The financial success of The Dark Child allowed Laye to complete his second novel, The Radiance of the King, in 1954. This work is a symbolic allegory about the humiliation and redemption of Clarence, a white gambler in Africa. Stripped of his European identity, Clarence is saved by embracing the black spirituality lacking in the West. The success of this novel, published in 1954, equaled that of his first novel with the non-African public. In 1956, after a period as attaché at the Ministry of Youth in Paris, Laye returned to Guinea to work as an engineer. After Guinean independence in 1958, he served on diplomatic missions to several African countries, including Liberia and Ghana, before being appointed director of the Centre de Recherches et d’Études in Conakry. As early as 1960, his bitter disappointment with President Sekou Toure led to an unofficial sentence of house arrest.
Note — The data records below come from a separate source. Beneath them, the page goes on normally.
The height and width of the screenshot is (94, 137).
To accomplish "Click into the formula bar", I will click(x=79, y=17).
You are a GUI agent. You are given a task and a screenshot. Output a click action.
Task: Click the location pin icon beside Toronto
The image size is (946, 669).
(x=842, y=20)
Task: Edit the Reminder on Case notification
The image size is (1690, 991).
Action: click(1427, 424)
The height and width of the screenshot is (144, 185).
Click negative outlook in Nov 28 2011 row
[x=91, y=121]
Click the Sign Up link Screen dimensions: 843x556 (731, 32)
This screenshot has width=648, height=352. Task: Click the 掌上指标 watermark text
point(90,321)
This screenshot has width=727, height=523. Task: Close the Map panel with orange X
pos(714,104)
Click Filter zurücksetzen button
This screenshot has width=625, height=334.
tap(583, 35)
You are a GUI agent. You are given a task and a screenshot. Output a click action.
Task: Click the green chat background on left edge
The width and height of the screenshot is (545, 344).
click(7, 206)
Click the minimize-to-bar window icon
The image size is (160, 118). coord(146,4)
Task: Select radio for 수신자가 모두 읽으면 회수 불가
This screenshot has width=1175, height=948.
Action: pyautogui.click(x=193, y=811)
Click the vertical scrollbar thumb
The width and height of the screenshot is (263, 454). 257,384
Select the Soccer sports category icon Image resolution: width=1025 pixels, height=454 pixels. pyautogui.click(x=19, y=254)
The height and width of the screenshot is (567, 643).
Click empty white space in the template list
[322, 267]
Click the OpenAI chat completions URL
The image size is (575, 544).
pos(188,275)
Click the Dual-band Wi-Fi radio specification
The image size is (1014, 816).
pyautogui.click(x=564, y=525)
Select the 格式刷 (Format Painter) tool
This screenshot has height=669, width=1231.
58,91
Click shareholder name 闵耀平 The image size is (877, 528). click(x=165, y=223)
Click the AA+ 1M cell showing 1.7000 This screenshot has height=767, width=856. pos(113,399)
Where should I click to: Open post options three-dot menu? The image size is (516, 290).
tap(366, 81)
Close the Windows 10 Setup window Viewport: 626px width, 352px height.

During this period, Laye was working on a third novel, A Dream of Africa. Toure apparently heard about the work’s critical focus and asked to see the manuscript before publication. After the president read the manuscript, in which he was satirized as the “Big Brute,” Laye was given the option of making major changes in the work or going into exile. Laye chose the latter. He, his wife Marie (his childhood girlfriend in The Dark Child), and their four children left for the Ivory Coast. Shortly thereafter, President Leopold Senghor of Senegal offered Laye a position at the Institut Fondamental d’Afrique Noire in Dakar as a researcher in the oral traditions of the Maninka peoples. This work led to the publication of his last work, The Guardian of the Word, which is a version of the Maninka legend of Sun Jata (or Sundiata), the thirteenth century founder of the Empire of Mali.
Laye was a troubled man in exile. Marie was detained by Toure when she returned to Conakry in 1970 to visit her ailing mother. Left with their seven children during his wife’s eight-year internment, Laye married again. He had two more children with his second wife, Ramatoulaye, a Maninka woman from the eastern part of Senegal. When Marie returned to Senegal in 1978, she immediately sought a divorce. During this time, while working on another novel to be entitled The Exiles, which was apparently never completed, Laye suffered repeated physical illnesses and mental instability requiring intermittent periods of hospitalization. His death on February 4, 1980, was announced over Radio Senegal by President Senghor, though it was hardly noticed in the Western press. To many who came to know African literature in the immediate postcolonial years, Laye was his continent’s preeminent novelist. If he had any rival for that distinction at the time of his death, it could only have been the Nigerian novelist Chinua Achebe or the Kenyan novelist Ngugi wa Thiong’o, whose works were more widely available than those of their Francophone contemporary.